§ **Assignment**: Please set down, word for word, the line that contains "Viewport: 644px width, 644px height." and every line after it to the end of the entries below, omitting the pictures.

::::

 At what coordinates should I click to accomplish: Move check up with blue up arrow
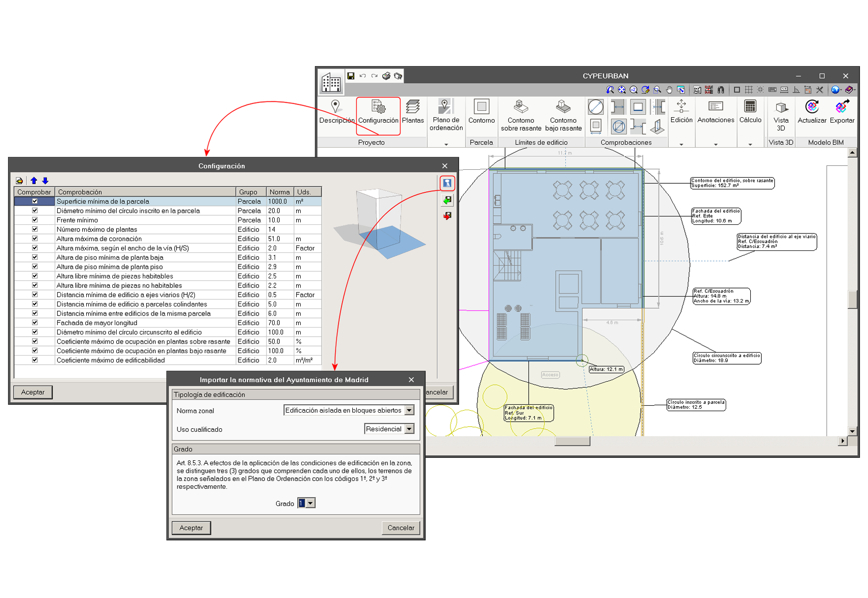coord(34,181)
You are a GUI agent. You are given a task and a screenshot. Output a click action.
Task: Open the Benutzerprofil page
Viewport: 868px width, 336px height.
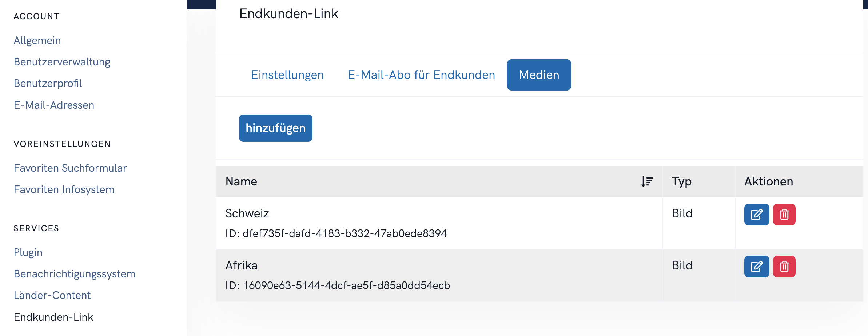click(48, 83)
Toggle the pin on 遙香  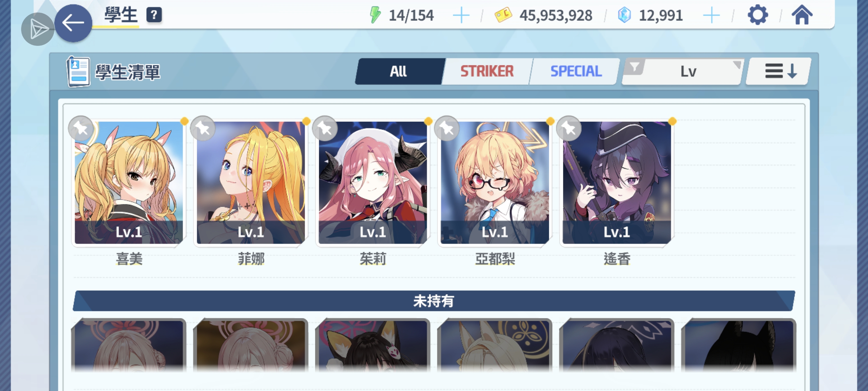click(x=569, y=129)
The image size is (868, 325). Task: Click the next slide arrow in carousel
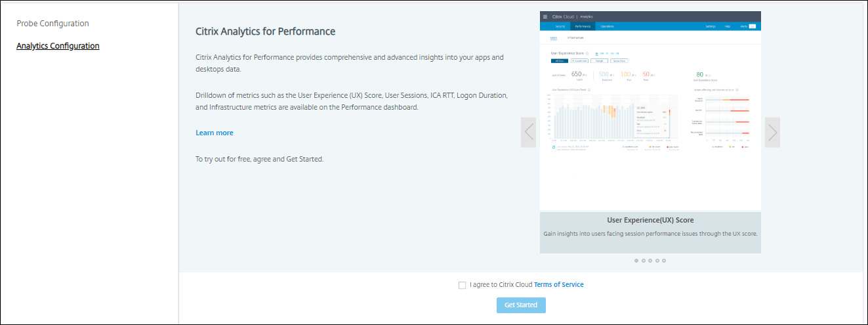coord(772,133)
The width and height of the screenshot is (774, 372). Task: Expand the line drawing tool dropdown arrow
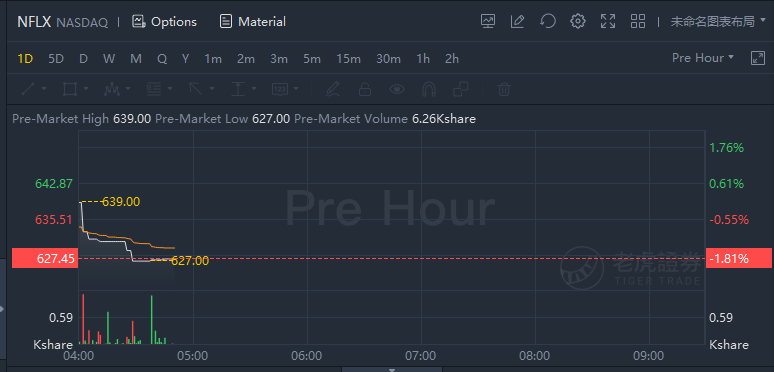tap(44, 89)
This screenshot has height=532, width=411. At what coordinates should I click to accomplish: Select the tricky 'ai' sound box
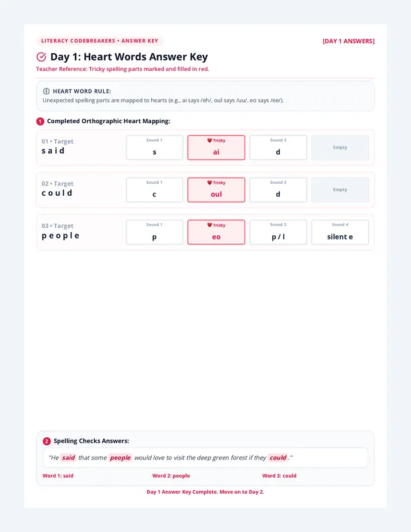coord(216,148)
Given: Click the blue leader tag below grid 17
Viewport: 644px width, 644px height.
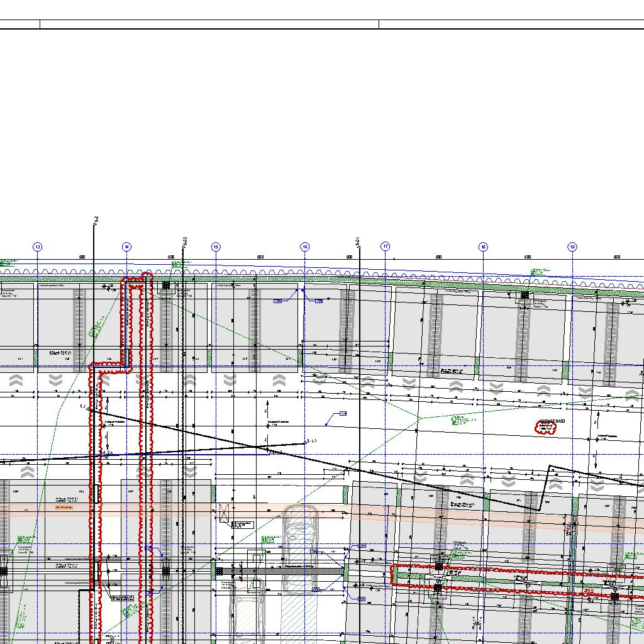Looking at the screenshot, I should tap(343, 413).
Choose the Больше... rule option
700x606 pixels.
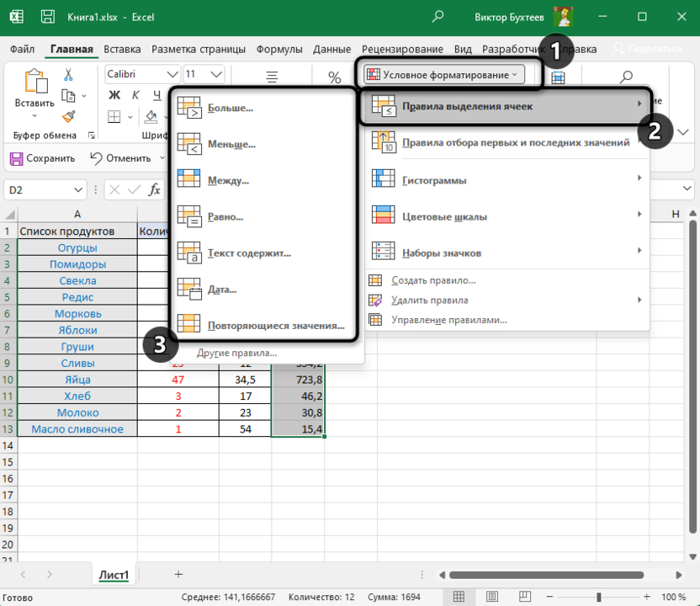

::::

§ **Reply to the exercise**:
Viewport: 644px width, 644px height.
Looking at the screenshot, I should tap(343, 413).
Choose the Больше... rule option
700x606 pixels.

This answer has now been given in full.